Working data =>
┌──

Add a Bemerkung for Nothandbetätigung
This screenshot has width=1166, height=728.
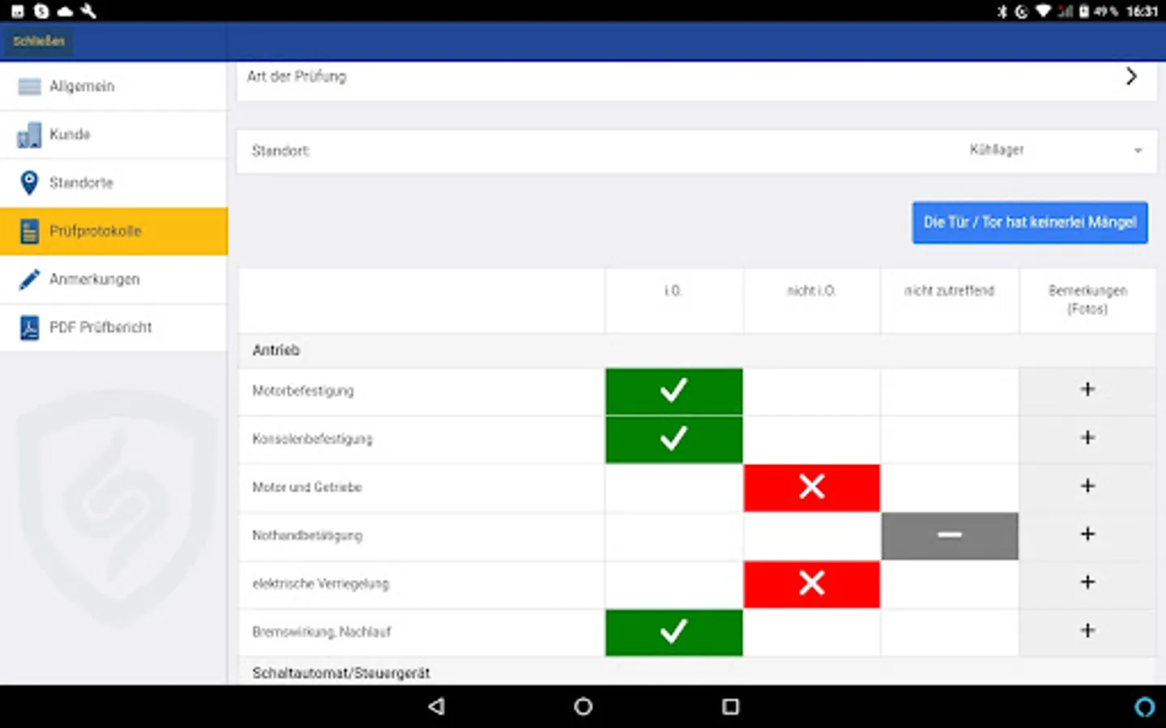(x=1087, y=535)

└──
┌──

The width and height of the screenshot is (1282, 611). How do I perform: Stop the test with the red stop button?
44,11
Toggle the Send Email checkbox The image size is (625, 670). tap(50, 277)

└──

What you are asked to do =>
Look above for the line with "The width and" and the line with "Toggle the Send". Retype those two lines and every line between them exactly, adding nothing.

Result for this task =>
The width and height of the screenshot is (1282, 611). How do I perform: Stop the test with the red stop button?
44,11
Toggle the Send Email checkbox The image size is (625, 670). tap(50, 277)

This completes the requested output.